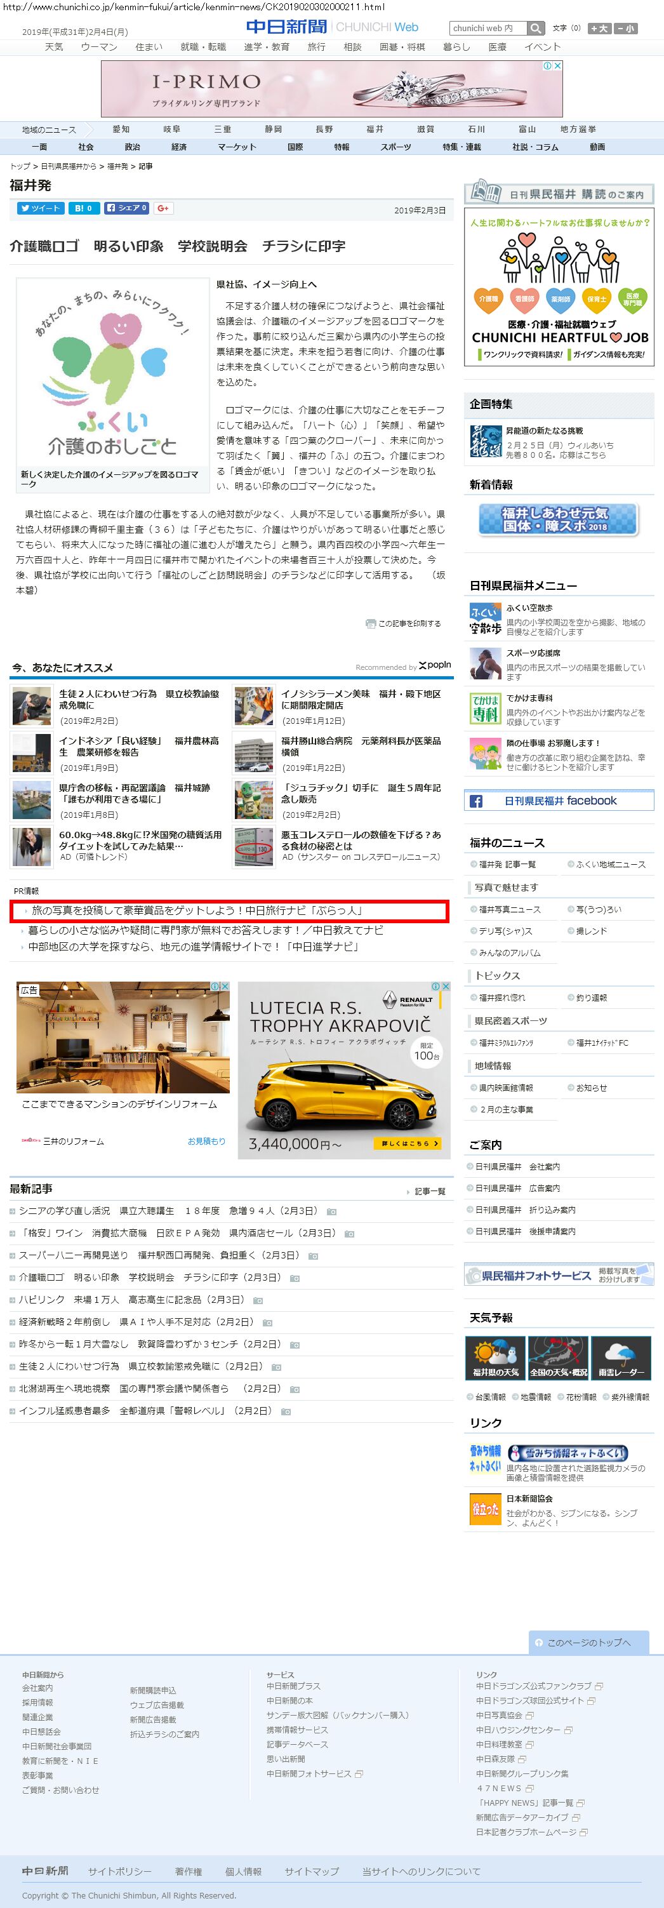
Task: Click the 旅の写真を投稿 ぶらっ人 PR link
Action: [197, 910]
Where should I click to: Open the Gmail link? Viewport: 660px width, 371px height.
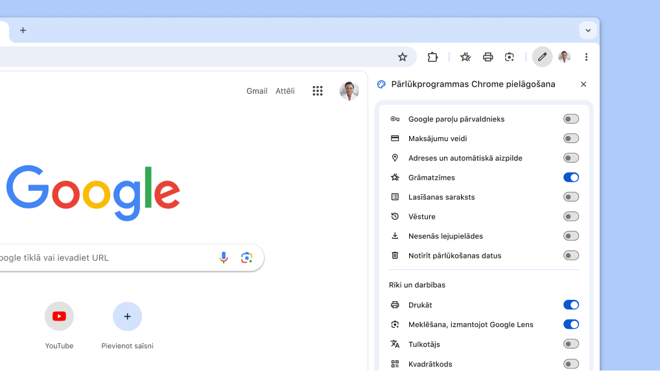click(x=257, y=91)
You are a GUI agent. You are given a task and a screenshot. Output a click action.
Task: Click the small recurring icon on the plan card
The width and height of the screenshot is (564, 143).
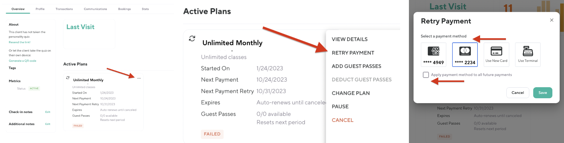[x=68, y=78]
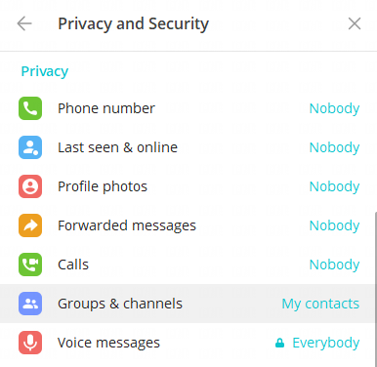Click the red Profile photos icon
The image size is (377, 367).
coord(30,186)
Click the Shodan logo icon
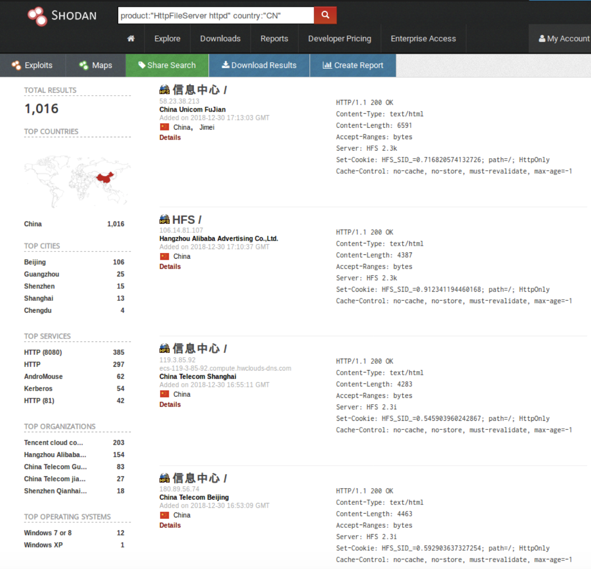The width and height of the screenshot is (591, 569). point(37,16)
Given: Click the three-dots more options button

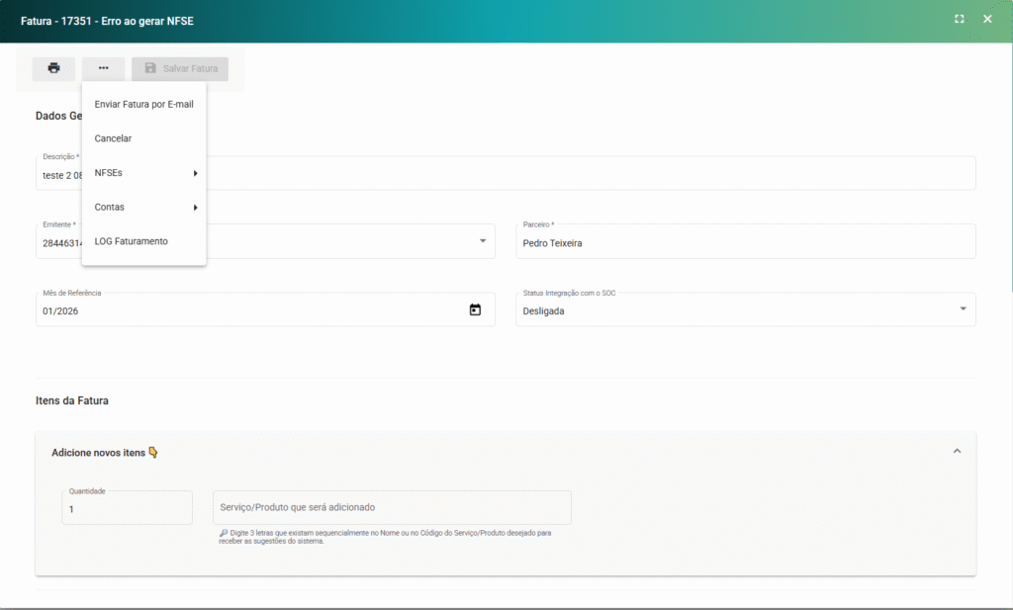Looking at the screenshot, I should point(103,68).
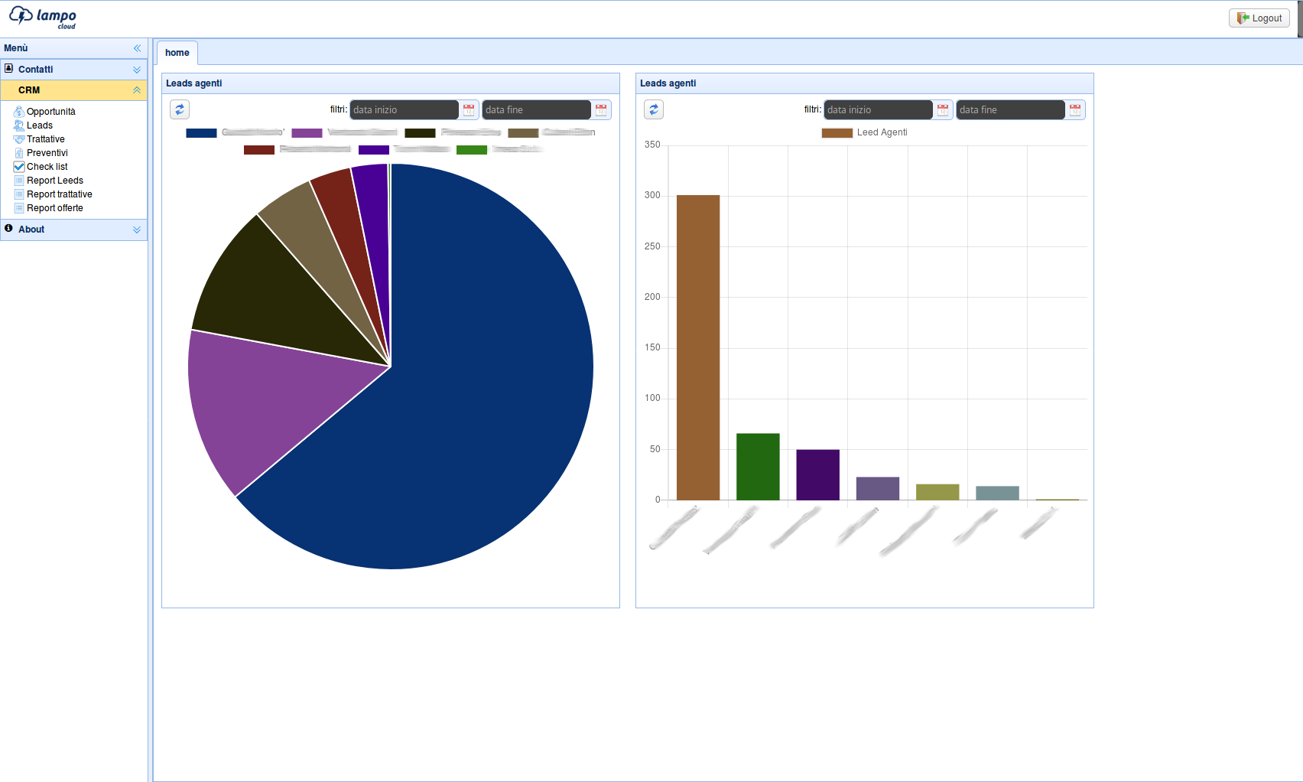Open calendar picker for right panel data inizio
This screenshot has width=1303, height=782.
point(943,110)
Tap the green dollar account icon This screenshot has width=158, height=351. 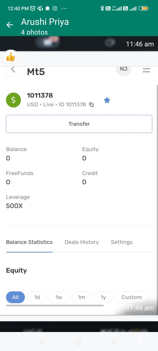tap(13, 100)
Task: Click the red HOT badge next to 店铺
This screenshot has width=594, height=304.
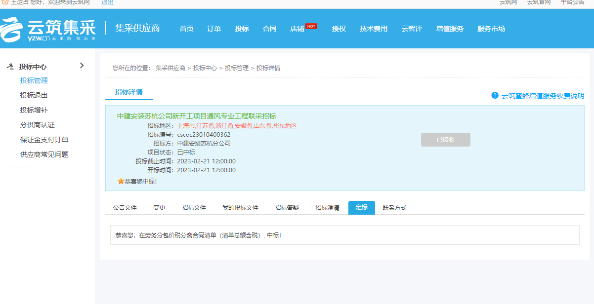Action: 311,26
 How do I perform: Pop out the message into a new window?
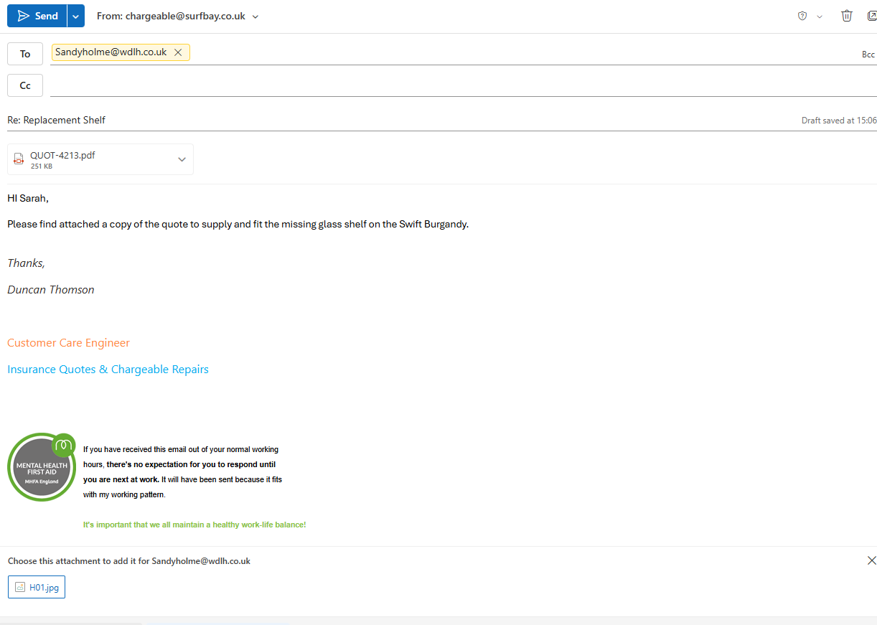click(x=872, y=16)
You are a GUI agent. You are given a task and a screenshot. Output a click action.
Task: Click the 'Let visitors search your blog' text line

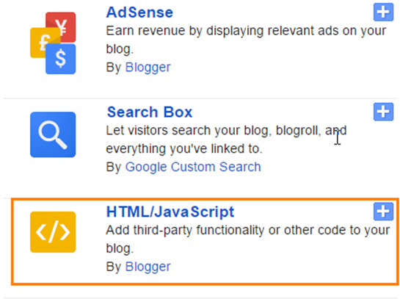tap(226, 131)
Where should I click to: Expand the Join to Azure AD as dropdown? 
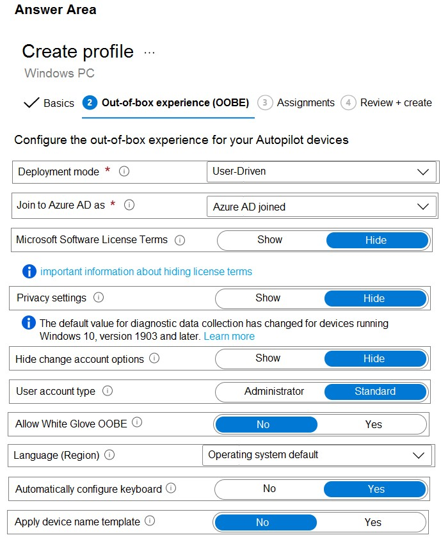[x=321, y=207]
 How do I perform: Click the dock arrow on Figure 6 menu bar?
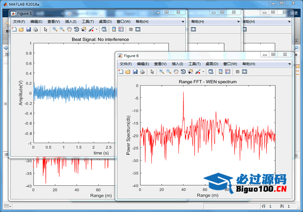[289, 64]
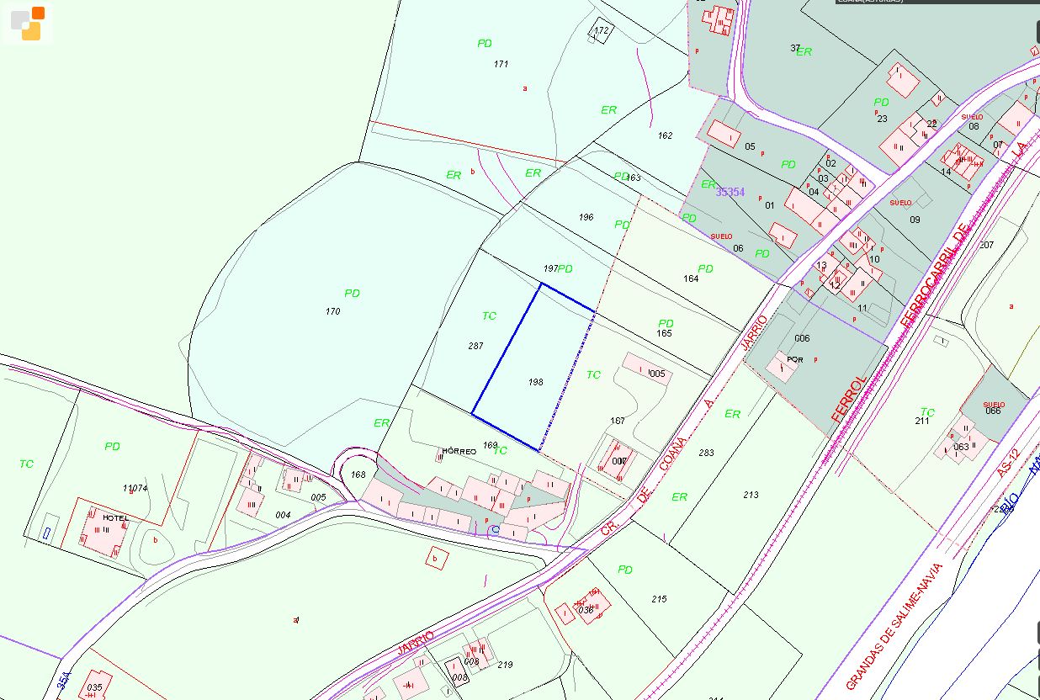
Task: Select parcel number 164
Action: 691,278
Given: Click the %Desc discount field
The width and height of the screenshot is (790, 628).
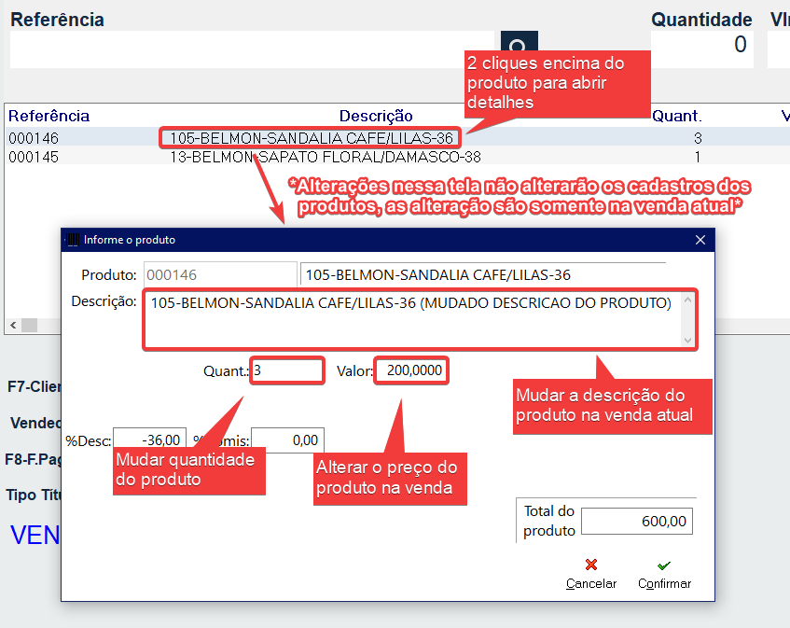Looking at the screenshot, I should pyautogui.click(x=149, y=440).
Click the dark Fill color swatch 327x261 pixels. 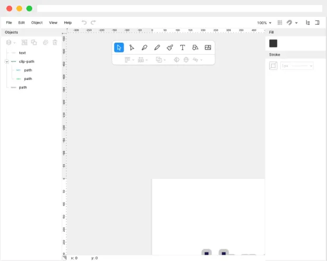tap(273, 43)
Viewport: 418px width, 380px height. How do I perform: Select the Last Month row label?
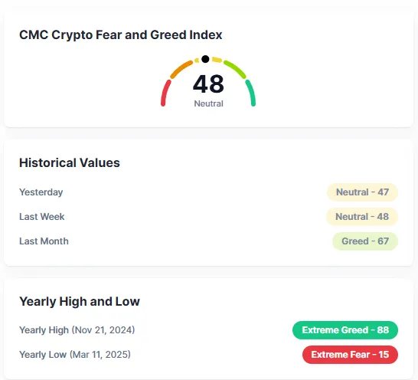[x=44, y=241]
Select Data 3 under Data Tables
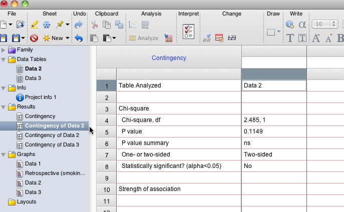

⁂

— Assignment —
Without any pictures, reproduce exactly the lines from the line that contains "Viewport: 418px width, 380px" to the end of the entries above, both ends included.

— Finished exercise —
Viewport: 418px width, 380px height. How do I perform: Select the Last Month row label?
[x=44, y=241]
Select Data 3 under Data Tables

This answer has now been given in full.